Capisci che qualcosa non va nella tua vita quando devi pescare il tuo cellulare che vibra impazzito da sotto un pupazzo a forma di coniglio.
Louis non riesce a pensare ad altro mentre parcheggia davanti all'ufficio, quasi senza guardare. 
Il pneumatico slitta contro il marciapiede.
“Cazzo”
Il cellulare vibra di nuovo.
“Cazzo, cazzo”
E' in ritardo, ancora. Per la terza mattina di fila. Il maledetto traffico del centro.
Non è la stessa cosa da Richmond. 
Non è la stessa cosa Lou. 
Non più, da tre mesi. Da quando ha calpestato il preziosissimo prato di Gemma con le sue scarpe da vela, è sceso dalla macchina nel vialetto di fronte alla buca delle lettere con su scritto Styles con il pennarello indelebile nero. Da quando il maledettissimo Harry Styles di Holmes Chapel ha spinto verso di lui una tazza di the bollente con l'indice della mano libera, mentre con l'altra sorreggeva la sua bambina dai polmoni inarrestabili e il pianto instancabile.
Tre mesi.
Novanta giorni di viavai inconcludente dal suo incasinatissimo appartamento in centro alla villetta a schiena di Richmond che odora sempre di mela, borotalco e latte in polvere.
Non ricorda nemmeno quando ha smesso di trascinare Harry nel suo appartamento, e ha cominciato a prendere semplicemente la strada per andare a casa sua dall'ufficio.

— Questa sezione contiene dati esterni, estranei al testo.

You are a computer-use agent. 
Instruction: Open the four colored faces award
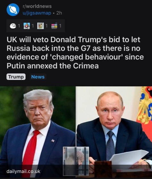click(x=54, y=26)
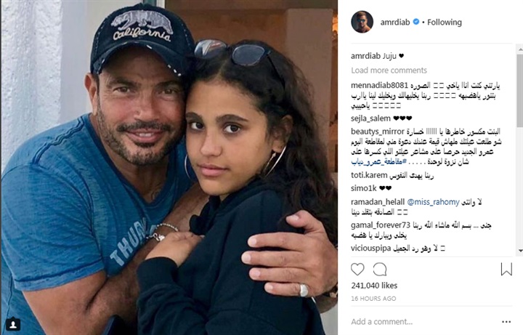
Task: Open the @miss_rahomy mention
Action: pyautogui.click(x=433, y=202)
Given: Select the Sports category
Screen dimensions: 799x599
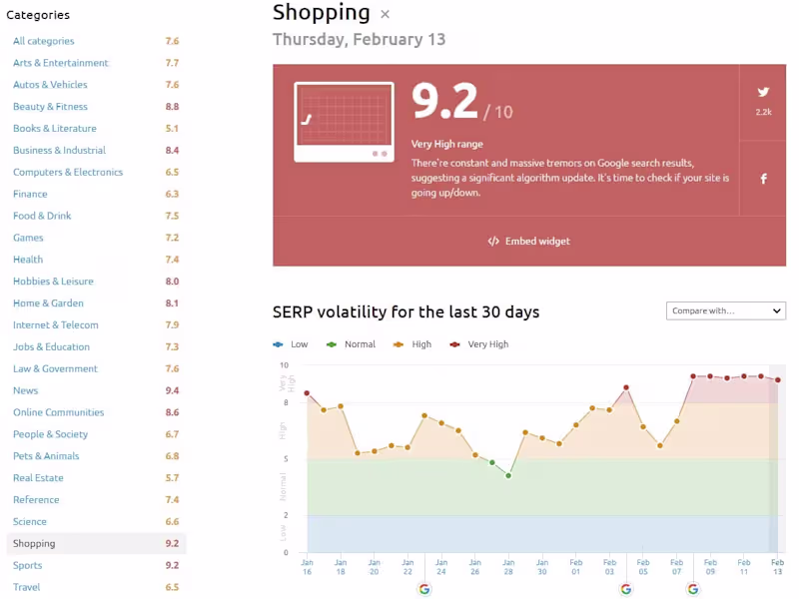Looking at the screenshot, I should pyautogui.click(x=28, y=565).
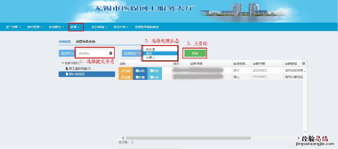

Quando Gemma ha cominciato ad apparecchiare anche per lui, Niall a telefonargli per prendere la birra al supermercato prima di tornare, quando Liam ha lasciato che lo aiutasse a riempire il frigo, o  Zayn gli ha consegnato senza troppe cerimonie il forchettone per girare gli hamburger.
Quando ha cominciato ad unirsi senza riflettere ai coretti ridicoli di qualche canzone pop in falsetto, alle tre di notte, su una sdraio scomoda al limite della decenza, con l'umidità gelida del prato che gli si arrampicava lungo i jeans.
Il sorriso enorme di Harry Styles, appoggiato al suo schienale, e la sua voce un po' roca nell'orecchio, e quella risata assordante dritta contro il timpano, e lo strano prurito dei suoi ricci contro il collo. Il freddo dei suoi anelli stretti attorno alla spalla. Il suo mento appoggiato mai a caso nell'incavo della clavicola.
Strani contatti.
I suoi amici, e la sua famiglia, e le sue stupide abitudini mattutine, i suoi rituali del dopo-sbronza e la salsa piccante ovunque. E il mais. Mais in ogni cosa.
Eleanor gli corre incontro con il massimo grado d'urgenza che i suoi tacchi dodici le permettono sulle piastrelle lucidate. Ha l'espressione tragica delle situazioni che precipitano in fretta, o sono già precipitate, o hanno scavato una voragine nel terreno profonda fino al centro della Terra.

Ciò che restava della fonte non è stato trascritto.